[begin THE INPUT]
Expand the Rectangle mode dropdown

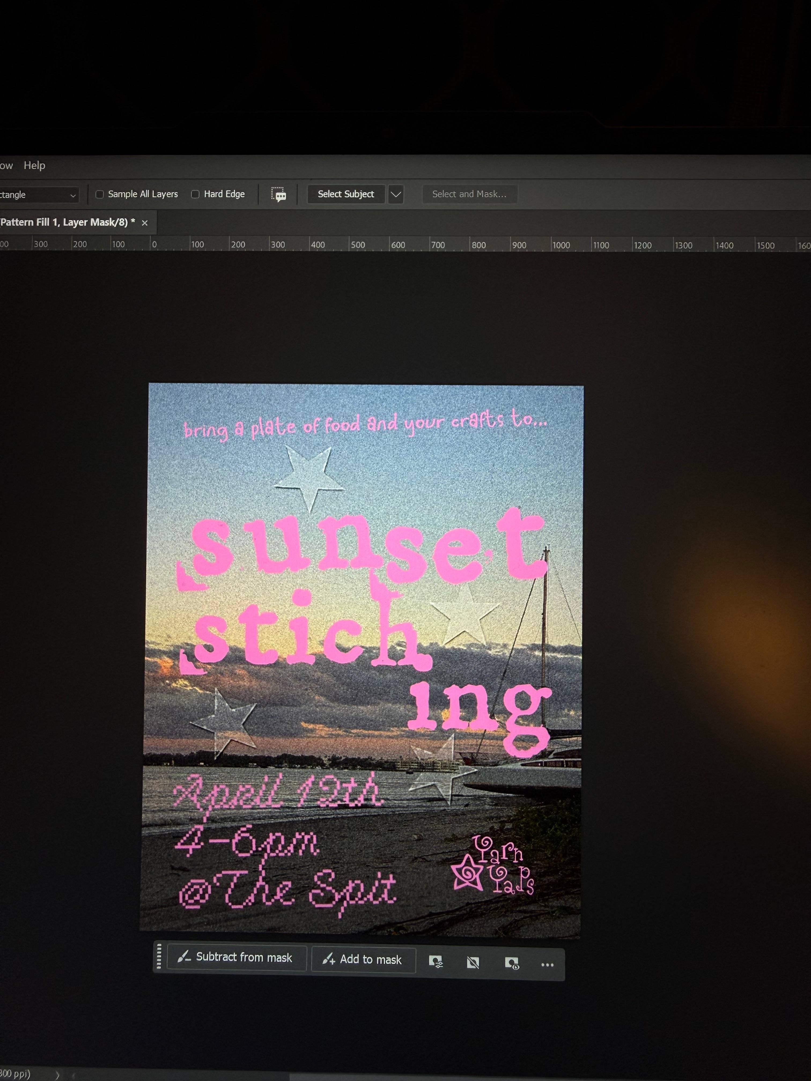click(39, 195)
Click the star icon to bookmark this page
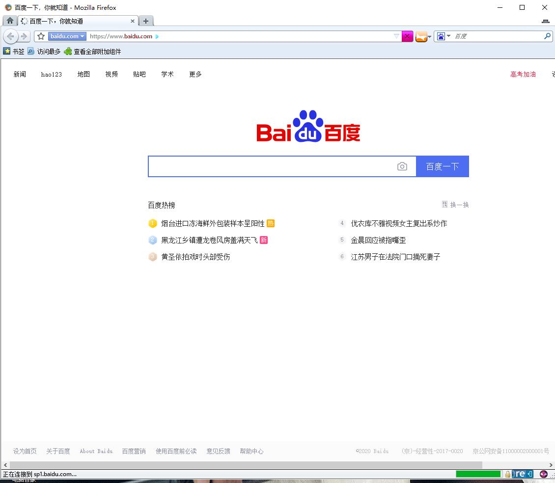This screenshot has width=555, height=483. pyautogui.click(x=40, y=36)
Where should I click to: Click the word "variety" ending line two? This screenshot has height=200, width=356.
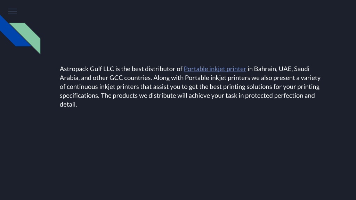point(310,78)
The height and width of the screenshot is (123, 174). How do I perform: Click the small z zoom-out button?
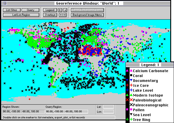tap(65, 10)
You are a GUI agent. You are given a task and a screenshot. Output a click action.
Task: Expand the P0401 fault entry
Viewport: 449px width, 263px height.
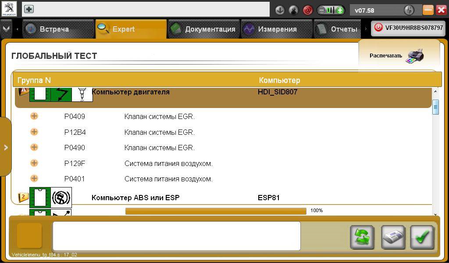tap(34, 178)
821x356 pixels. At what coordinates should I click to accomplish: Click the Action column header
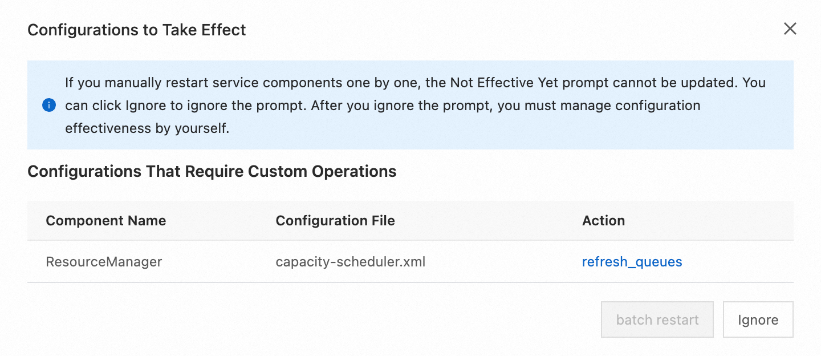(x=603, y=221)
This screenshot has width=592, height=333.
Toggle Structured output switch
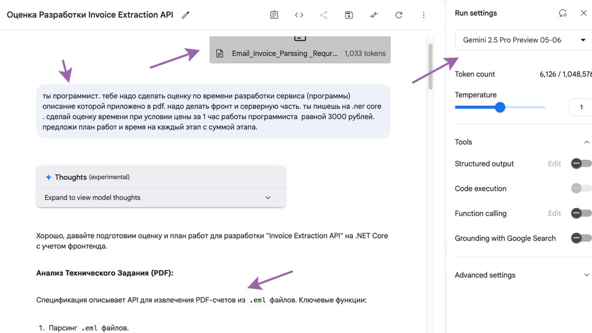(581, 164)
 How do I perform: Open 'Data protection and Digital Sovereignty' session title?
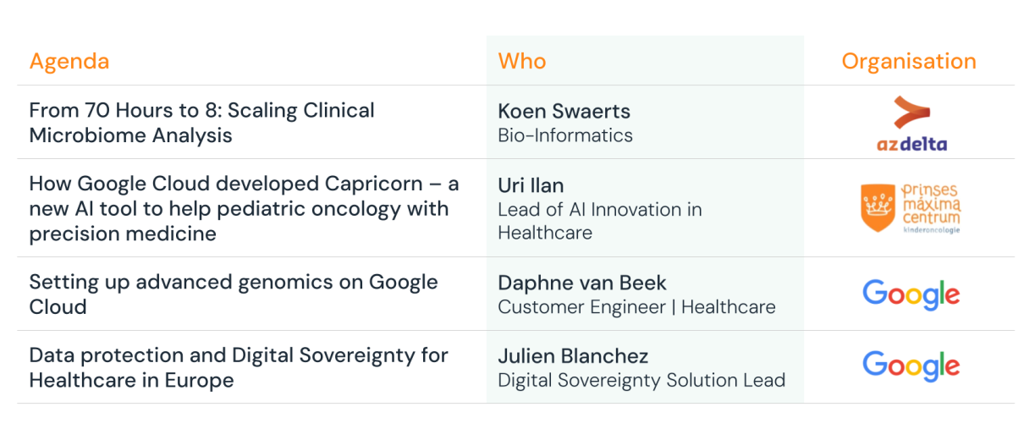tap(239, 367)
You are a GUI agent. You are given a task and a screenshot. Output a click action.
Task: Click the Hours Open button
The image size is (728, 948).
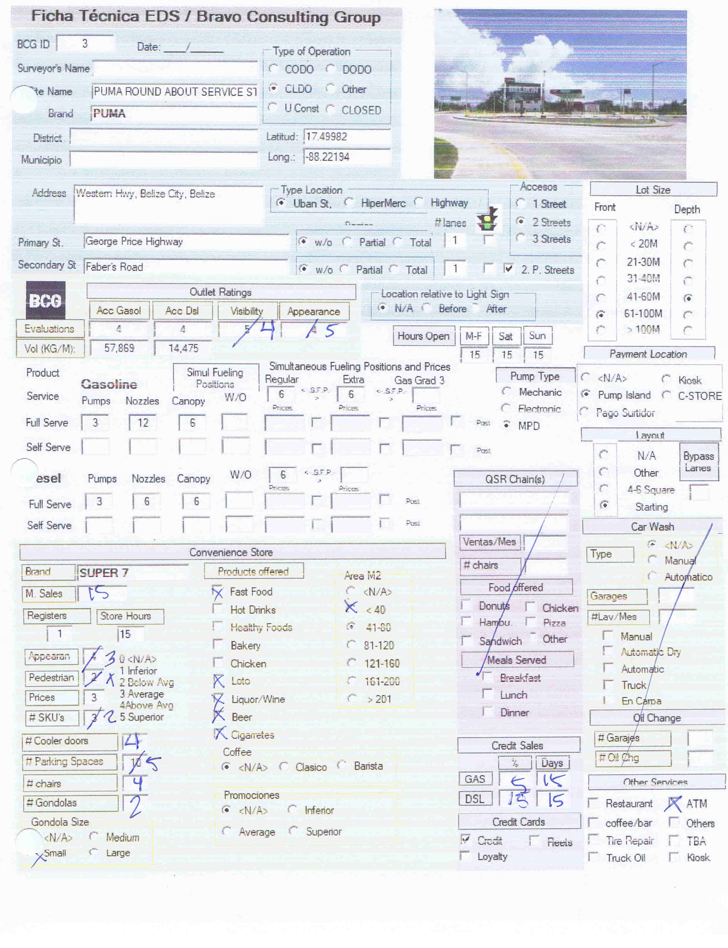[x=423, y=336]
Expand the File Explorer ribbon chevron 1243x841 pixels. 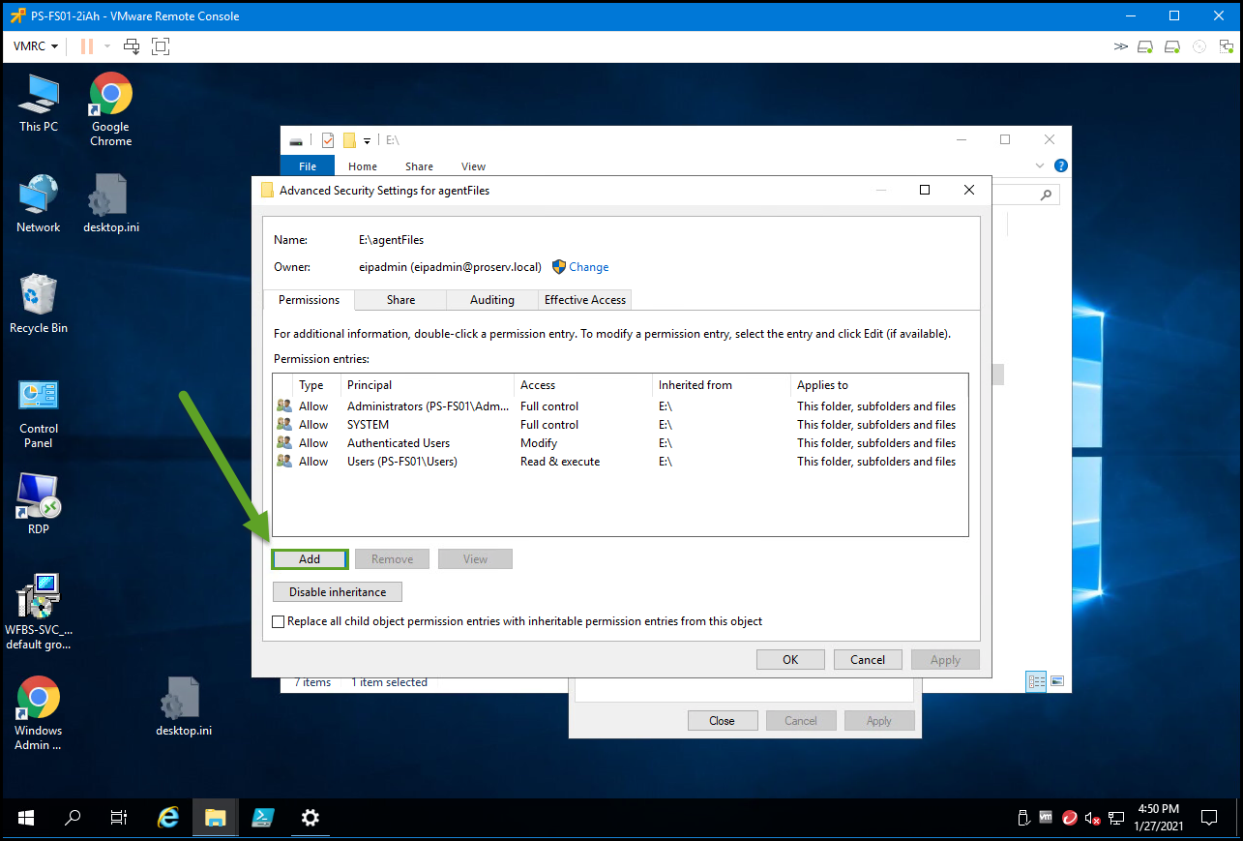[x=1040, y=165]
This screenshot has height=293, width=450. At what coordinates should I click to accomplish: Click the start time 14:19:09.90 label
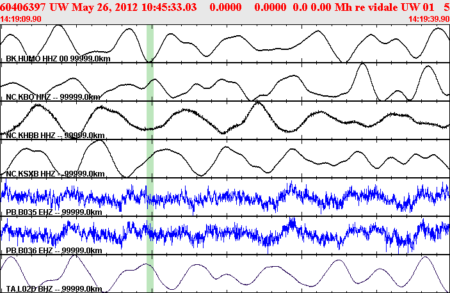point(20,19)
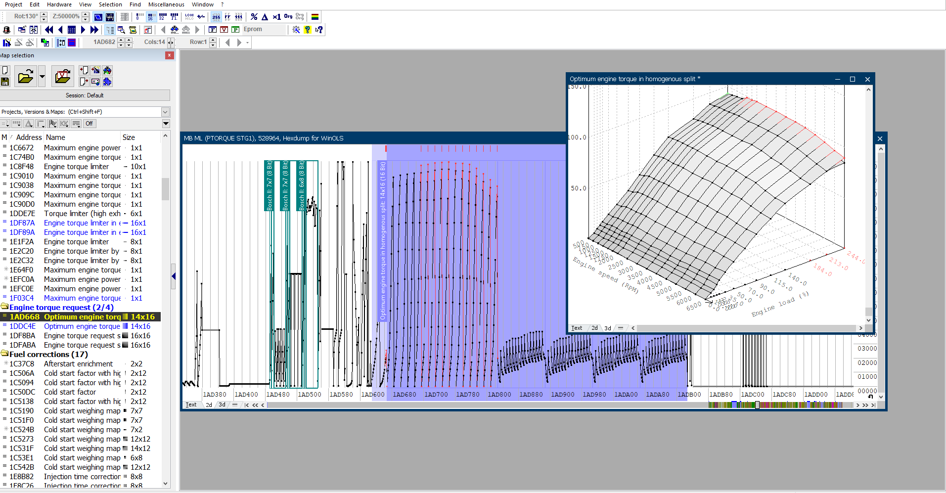Click the Off filter button
Screen dimensions: 946x493
(89, 124)
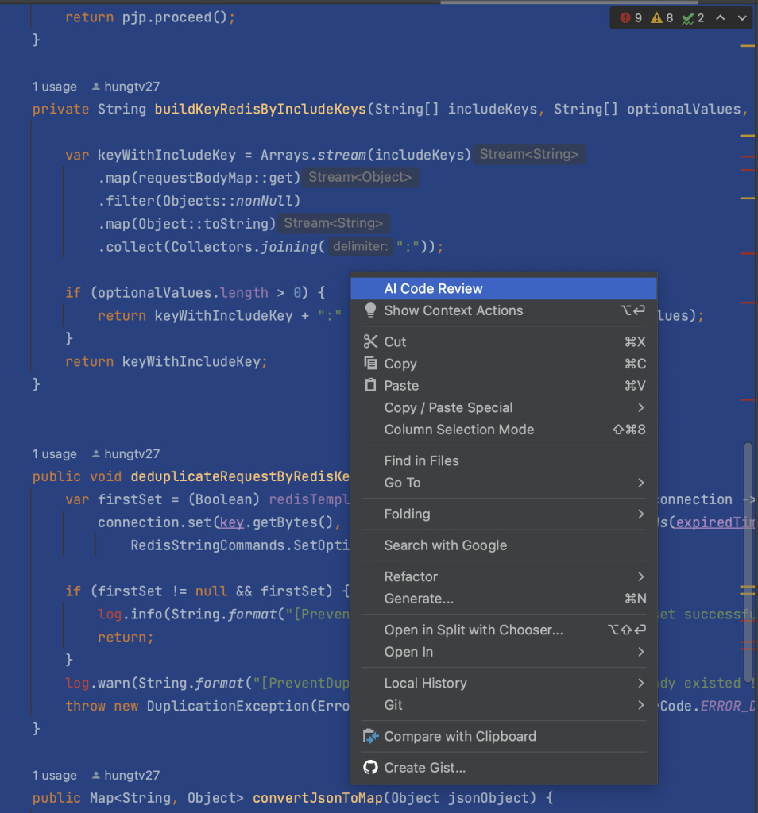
[end THE INPUT]
Rewrite the listing from the line containing "This screenshot has height=293, width=450." through its final line, swapping "label" for "field" and leaving everything else unchanged. Omit the pictures.

> [FULL SOLUTION]:
This screenshot has height=293, width=450. At what coordinates should I click to accomplish: Click the start time 14:19:09.90 field
point(20,19)
Click the Off filter button
Screen dimensions: 946x493
(89, 124)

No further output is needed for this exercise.